Erst waren sie die „Fachkräfte von morgen“. Inzwischen formuliert Raimund Becker vorsichtiger, wenn es um die Jobintegration von Flüchtlingen in Deutschland geht. Schutzsuchende Syrer, Iraker und Afghanen seien wohl eher die „Fachkräfte von übermorgen“, räumte das Vorstandsmitglied der Bundesagentur für Arbeit (BA) am Dienstag ein.

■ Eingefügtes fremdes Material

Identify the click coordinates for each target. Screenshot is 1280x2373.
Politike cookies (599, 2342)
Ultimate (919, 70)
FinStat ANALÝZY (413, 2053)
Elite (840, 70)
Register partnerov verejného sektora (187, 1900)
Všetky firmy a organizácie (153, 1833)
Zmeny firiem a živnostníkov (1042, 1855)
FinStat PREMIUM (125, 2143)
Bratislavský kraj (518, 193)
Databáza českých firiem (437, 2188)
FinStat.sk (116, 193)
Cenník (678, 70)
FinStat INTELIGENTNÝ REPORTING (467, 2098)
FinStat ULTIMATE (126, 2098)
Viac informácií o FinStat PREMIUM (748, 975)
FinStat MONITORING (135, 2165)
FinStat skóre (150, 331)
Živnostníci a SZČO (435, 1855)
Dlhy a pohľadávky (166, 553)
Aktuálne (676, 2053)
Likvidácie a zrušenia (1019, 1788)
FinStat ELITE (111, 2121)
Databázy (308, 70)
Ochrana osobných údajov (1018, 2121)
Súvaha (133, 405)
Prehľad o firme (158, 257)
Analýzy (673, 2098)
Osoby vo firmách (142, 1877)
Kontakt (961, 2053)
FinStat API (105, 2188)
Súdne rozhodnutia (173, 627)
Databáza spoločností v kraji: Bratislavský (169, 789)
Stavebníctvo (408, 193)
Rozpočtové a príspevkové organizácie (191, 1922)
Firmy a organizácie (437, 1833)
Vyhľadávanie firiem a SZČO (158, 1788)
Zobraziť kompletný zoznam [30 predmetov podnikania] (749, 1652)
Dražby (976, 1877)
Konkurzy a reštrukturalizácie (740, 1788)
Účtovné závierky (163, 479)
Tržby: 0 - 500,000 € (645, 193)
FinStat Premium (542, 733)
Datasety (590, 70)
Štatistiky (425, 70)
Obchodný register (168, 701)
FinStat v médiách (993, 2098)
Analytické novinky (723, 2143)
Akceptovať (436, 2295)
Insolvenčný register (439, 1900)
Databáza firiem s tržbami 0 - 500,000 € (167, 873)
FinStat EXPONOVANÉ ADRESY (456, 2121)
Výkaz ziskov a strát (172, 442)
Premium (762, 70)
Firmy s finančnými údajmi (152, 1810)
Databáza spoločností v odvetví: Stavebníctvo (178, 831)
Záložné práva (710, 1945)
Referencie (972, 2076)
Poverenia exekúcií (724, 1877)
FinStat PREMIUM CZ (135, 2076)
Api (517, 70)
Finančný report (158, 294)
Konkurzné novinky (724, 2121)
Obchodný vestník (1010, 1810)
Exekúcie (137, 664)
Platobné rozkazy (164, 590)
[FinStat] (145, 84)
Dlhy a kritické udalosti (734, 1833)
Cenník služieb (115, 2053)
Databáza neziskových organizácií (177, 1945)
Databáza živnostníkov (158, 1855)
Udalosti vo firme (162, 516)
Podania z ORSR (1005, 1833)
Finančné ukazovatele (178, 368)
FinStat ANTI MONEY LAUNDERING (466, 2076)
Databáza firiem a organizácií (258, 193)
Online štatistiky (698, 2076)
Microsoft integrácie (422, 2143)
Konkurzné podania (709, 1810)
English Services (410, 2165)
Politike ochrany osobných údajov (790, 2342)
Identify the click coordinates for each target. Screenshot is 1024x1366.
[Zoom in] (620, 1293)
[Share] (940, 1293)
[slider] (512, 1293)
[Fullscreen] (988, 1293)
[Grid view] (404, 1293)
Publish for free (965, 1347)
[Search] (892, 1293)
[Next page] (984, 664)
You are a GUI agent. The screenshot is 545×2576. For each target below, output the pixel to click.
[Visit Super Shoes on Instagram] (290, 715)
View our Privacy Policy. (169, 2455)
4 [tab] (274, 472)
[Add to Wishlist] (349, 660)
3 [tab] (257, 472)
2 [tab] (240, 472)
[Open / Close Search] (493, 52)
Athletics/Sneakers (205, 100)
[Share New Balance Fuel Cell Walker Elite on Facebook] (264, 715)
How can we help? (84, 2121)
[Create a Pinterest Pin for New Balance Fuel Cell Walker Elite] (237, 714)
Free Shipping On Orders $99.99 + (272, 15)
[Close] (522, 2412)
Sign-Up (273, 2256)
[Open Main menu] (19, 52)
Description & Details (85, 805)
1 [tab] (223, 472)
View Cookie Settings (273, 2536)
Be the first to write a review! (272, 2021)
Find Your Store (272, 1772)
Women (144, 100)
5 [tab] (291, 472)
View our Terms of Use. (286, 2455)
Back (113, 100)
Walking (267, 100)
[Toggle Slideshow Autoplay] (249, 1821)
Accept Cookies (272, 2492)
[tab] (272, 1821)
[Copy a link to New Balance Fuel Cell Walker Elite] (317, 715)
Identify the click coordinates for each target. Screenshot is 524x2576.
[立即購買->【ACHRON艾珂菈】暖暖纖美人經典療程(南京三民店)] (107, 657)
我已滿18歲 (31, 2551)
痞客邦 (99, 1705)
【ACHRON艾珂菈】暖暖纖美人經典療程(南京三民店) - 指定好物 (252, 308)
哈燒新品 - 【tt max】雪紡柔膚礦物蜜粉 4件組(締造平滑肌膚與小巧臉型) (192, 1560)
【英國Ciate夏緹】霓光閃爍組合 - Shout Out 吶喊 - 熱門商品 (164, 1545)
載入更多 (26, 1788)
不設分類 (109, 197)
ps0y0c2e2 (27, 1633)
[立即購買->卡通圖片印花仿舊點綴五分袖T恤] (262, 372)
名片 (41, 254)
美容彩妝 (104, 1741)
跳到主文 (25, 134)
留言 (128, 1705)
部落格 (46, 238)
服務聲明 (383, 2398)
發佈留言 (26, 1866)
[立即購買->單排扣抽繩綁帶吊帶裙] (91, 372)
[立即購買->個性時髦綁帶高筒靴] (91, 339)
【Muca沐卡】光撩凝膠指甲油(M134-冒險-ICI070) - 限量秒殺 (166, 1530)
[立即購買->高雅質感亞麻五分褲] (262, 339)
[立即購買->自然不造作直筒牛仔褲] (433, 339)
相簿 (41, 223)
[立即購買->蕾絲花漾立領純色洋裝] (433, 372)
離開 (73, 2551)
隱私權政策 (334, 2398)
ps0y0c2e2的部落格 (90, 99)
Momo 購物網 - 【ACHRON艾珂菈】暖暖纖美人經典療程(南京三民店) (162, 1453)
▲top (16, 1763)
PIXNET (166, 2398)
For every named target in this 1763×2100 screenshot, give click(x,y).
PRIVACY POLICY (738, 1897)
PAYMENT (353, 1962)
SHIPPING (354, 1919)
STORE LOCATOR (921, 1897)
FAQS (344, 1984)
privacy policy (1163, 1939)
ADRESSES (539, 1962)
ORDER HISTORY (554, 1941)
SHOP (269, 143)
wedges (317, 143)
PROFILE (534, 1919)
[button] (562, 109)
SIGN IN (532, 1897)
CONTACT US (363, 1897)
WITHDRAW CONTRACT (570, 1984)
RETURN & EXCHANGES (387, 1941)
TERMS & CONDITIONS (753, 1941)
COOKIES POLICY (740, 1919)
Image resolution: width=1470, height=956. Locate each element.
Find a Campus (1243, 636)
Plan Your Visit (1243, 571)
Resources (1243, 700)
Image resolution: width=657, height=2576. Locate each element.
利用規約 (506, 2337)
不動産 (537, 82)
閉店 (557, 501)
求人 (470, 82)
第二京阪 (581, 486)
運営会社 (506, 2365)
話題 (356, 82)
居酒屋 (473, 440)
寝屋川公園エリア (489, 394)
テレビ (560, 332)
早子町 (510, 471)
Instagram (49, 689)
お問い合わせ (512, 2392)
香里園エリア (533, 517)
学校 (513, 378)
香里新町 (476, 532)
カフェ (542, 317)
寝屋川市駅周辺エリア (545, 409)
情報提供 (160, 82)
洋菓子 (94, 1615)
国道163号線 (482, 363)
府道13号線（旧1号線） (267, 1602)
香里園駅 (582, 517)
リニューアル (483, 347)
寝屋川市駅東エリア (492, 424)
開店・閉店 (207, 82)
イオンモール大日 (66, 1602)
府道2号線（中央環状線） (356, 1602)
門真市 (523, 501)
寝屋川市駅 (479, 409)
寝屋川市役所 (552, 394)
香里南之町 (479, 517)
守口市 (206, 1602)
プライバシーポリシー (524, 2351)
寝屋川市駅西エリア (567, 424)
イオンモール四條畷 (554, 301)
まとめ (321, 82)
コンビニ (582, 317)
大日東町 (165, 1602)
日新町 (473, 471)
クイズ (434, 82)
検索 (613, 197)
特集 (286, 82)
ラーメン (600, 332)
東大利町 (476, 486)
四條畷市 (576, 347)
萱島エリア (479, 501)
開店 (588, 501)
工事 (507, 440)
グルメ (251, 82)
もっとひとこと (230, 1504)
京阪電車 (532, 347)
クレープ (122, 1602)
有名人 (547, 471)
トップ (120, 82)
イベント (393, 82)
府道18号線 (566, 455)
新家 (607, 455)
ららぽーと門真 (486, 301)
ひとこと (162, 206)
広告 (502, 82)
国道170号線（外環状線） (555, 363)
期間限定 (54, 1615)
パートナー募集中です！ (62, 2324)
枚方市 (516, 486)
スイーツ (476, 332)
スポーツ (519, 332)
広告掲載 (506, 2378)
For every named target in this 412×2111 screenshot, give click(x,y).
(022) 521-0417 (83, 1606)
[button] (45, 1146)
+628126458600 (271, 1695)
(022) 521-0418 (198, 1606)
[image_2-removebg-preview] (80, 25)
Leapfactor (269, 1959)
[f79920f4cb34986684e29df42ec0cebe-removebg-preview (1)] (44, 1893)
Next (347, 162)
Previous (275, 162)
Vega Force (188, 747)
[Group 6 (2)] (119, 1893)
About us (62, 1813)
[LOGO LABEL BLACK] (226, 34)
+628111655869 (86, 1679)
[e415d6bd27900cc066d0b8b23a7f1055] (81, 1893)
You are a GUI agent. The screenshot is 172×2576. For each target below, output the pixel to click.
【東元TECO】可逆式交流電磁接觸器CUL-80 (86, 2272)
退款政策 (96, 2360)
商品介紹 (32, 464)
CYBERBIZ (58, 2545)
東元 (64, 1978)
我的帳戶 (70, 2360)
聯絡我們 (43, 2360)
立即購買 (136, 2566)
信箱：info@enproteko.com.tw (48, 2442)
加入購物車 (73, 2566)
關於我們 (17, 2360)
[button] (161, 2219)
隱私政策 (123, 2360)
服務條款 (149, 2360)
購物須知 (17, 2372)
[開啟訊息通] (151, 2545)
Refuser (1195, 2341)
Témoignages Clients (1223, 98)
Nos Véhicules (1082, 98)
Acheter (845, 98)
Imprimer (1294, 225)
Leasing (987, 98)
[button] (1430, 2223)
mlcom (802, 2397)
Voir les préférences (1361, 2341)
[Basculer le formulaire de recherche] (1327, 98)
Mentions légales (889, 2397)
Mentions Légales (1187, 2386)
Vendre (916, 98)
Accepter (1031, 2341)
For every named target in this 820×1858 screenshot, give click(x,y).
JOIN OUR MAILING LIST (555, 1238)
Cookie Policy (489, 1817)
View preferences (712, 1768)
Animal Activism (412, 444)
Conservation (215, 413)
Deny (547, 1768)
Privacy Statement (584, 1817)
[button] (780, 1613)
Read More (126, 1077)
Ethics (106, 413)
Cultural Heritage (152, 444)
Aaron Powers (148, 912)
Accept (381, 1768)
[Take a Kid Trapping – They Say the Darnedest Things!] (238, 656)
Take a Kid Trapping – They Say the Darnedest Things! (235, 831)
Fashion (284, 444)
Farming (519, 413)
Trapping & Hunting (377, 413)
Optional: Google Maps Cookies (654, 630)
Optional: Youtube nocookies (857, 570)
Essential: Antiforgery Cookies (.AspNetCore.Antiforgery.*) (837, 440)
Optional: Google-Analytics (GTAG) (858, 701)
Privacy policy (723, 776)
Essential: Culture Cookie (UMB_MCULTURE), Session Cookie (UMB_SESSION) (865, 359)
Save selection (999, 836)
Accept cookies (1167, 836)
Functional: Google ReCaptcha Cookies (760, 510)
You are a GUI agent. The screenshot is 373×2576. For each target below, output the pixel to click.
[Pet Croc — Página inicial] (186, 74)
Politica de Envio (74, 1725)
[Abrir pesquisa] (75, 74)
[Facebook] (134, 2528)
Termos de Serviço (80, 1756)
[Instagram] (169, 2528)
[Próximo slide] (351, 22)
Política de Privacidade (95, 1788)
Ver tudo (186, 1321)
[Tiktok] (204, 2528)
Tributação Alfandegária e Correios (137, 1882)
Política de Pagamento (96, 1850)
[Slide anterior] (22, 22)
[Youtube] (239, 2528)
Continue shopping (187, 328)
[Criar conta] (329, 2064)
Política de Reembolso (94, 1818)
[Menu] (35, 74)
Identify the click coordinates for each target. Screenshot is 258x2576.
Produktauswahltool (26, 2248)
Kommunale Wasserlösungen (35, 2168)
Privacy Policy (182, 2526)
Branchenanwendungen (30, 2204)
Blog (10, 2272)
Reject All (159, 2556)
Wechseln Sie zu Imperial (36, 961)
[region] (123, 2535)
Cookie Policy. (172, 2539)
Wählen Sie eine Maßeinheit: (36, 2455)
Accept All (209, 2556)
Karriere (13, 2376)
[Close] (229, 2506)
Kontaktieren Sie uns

Die Erfahrungen in Modellprojekten haben in Deutschland zu Ernüchterung geführt. Vor allem die mangelnden Deutschkenntnisse vieler Flüchtlinge haben sich als hohe Vermittlungshürde erwiesen. Eine führende BA-Mitarbeiterin kommt zu dem Schluss: „Es dauert zwei Jahre, bis Flüchtlinge einigermaßen Deutsch sprechen. Vorher braucht man über eine Vermittlung auf dem Arbeitsmarkt gar nicht zu reden.“
Von den im November in Deutschland lebenden 786.000 Menschen aus Kriegs- und Bürgerkriegsländern waren 90.300 arbeitslos gemeldet, im Dezember 2014 waren es 58.100. Zugleich hatten aber auch 117.800 einen Job, wie aus dem Zuwanderungsmonitor des Instituts für Arbeitsmarkt- und Berufsforschung (IAB) hervorgeht. Spürbar angestiegen ist aber auch die Zahl der Hartz-IV-Bezieher aus Kriegs- und Bürgerkriegsländern: von September 2014 bis September 2015 um 75.600 auf 266.100.
Auch die Organisation für wirtschaftliche Zusammenarbeit und Entwicklung (OECD) rechnet damit, dass die meisten Asylberechtigten im Durchschnitt fünf bis sechs Jahre benötigen, bis sie am Arbeitsmarkt integriert sind. Zu den Ar- beitsmarktergebnissen von Flüchtlingen liegen derzeit aber nur wenige Informationen vor, heißt es im kürzlich erschienenen OECD-Leitfaden „Erfolgreiche Integration – Flüchtlinge und sonstige Schutzbedürftige“. Es sei aber „nicht ungewöhnlich“, dass Arbeitsmarkt- ergebnisse von älteren Flüchtlingen und Kriegstraumatisierten deutlich länger hinter jenen anderer Zuwanderer zurückbleiben. Einem nicht unwesentlichen Anteil mangle es an Grundkompetenzen, die für ein eigenständiges Leben in der Gesellschaft des Aufnahmelandes erforderlich seien, schreiben die Studienautoren.
Für den OECD-Migrationsexperten und Mitautor des Leitfadens, Thomas Liebig, ist entscheidend, dass es so rasch wie möglich Integrationsmaßnahmen für Asylbewerber mit hoher Bleibechance und anerkannte Flüchtlinge gibt. Der Migrationsexperte empfiehlt Österreich deshalb vor allem, die Asylverfahren zu verkürzen.